Mariano Rajoy. (LV)
Mariano Rajoy. (LV)

El gobierno español anunció este jueves que seguirá adelante «para restaurar la legalidad» en Cataluña, no dando por buena la respuesta del presidente catalán Carles Puigdemont a su requerimiento de si declaró o no la independencia.

Este jueves vencía el plazo definitivo para que Puigdemont aclarara al gobierno conservador de Mariano Rajoy si declaró la independencia en una confusa sesión en el Parlamento catalán que acaparó la atención mundial.

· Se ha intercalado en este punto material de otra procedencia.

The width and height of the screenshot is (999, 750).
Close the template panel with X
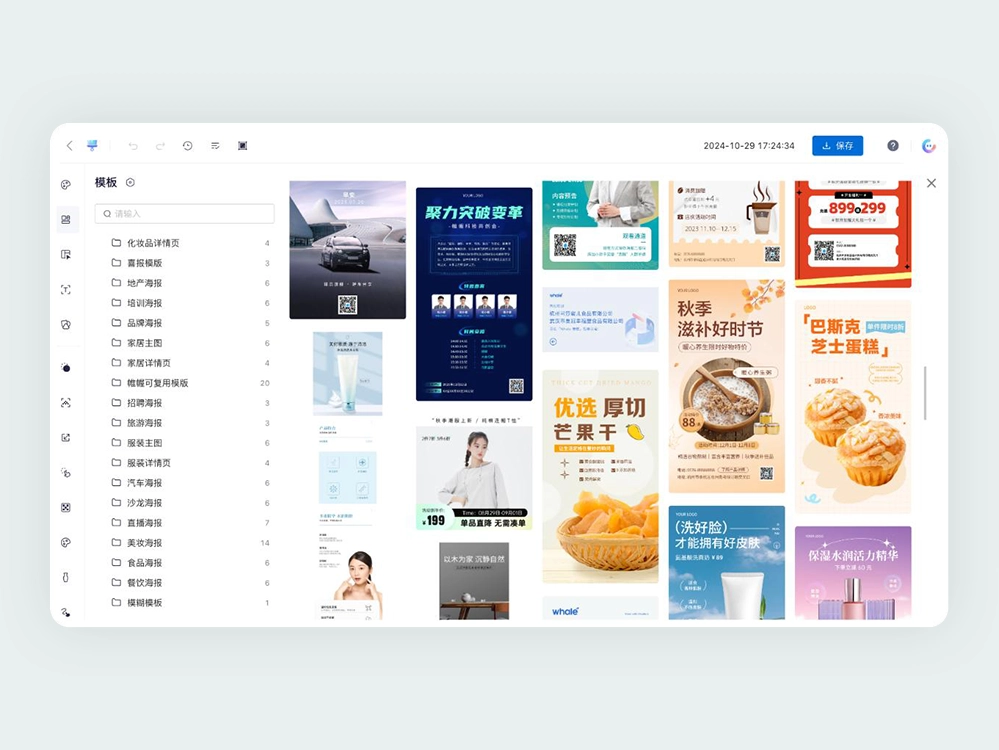tap(931, 184)
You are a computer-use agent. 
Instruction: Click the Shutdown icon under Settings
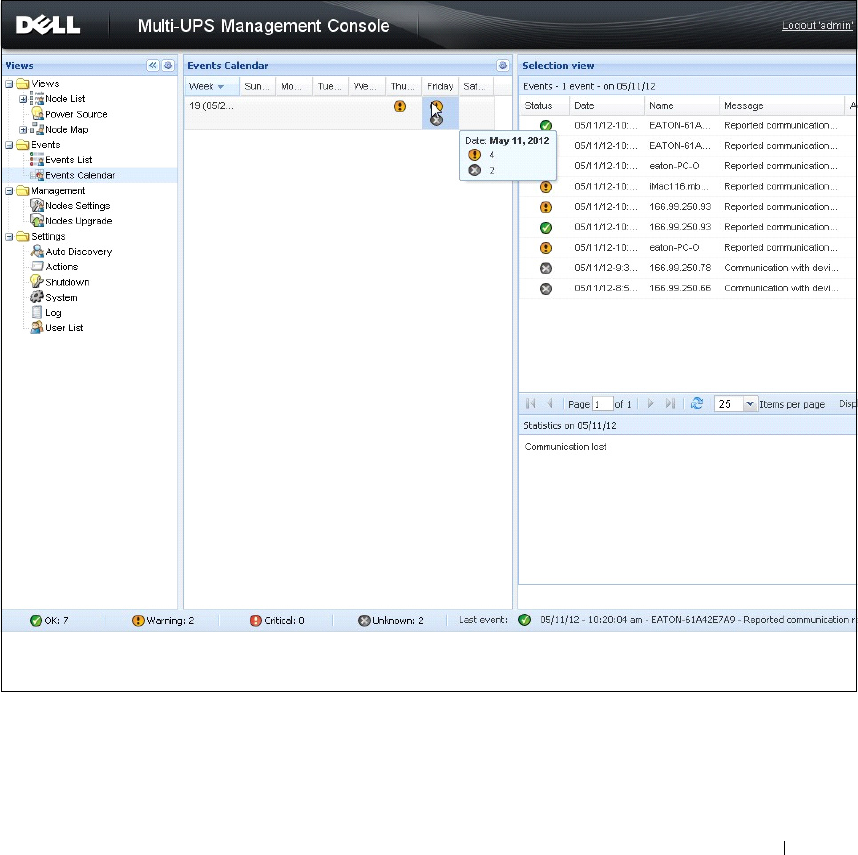pos(37,282)
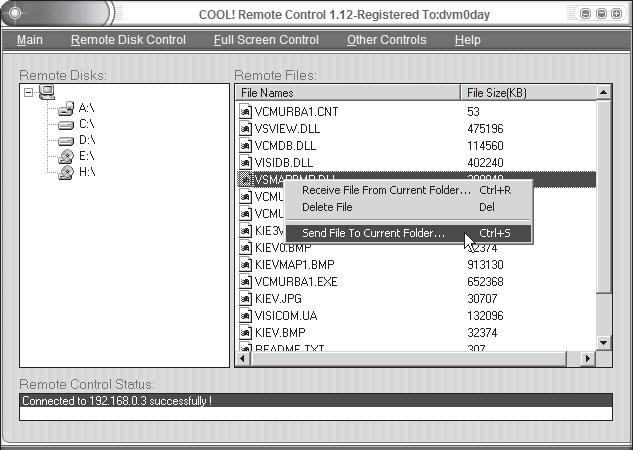Image resolution: width=633 pixels, height=450 pixels.
Task: Click the file icon beside KIEV.JPG
Action: 245,298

En su respuesta, Puigdemont afirmó que «si el Gobierno del Estado persiste en impedir el diálogo y continúa la represión, el Parlament de Cataluña podrá proceder, si lo estima oportuno, a votar la declaración formal de independencia que no voó el día 10».

Rajoy no se dio por satisfecho y convocó para el sábado un consejo de ministros extraordinario para avanzar en los trámites para intervenir en la administración catalana.

El gobierno de España ha constatado «la negativa del presidente de la Generalitat de Cataluña a atender el requerimiento» y en consecuencia «continuará con los trámites previstos en el artículo 155 de la Constitución para restaurar la legalidad en el autogobierno de Cataluña».

Ese artículo permite al gobierno central ejercer las competencias de una autonomía en caso de que esta incumpla la ley.

«El Gobierno pondrá todos los medios a su alcance para restaurar cuanto antes la legalidad y el orden constitucional, recuperar la convivencia pacífica entre ciudadanos y frenar el deterioro económico» causados por el desafío independentista, según el comunicado.

No hay de momento respuesta del gobierno catalán al anuncio de Madrid, pero diputados de la coalición Junts pel Sí, del presidente Puigdemont, y de la CUP, que conforman el frente independentista en el Parlamento catalán, estaban reunidos para decidir los próximos pasos en esta crisis.

Puertas legales

El artículo 155 dice que el gobierno central «podrá adoptar las medidas necesarias» para forzar a una comunidad autónoma «al cumplimiento forzoso» de sus obligaciones. Requiere una adopción en el Consejo de Ministros y la subsiguiente aprobación del Senado, un trámite que podría alargarse varios días.

La mayoría independentista del Parlamento catalán se comprometió a proclamar la secesión si ésta se imponía en el referendo del 1.° de octubre, declarado inconstitucional. Así fue, con 90% de los votos a favor pero una participación inferior a la mitad del censo.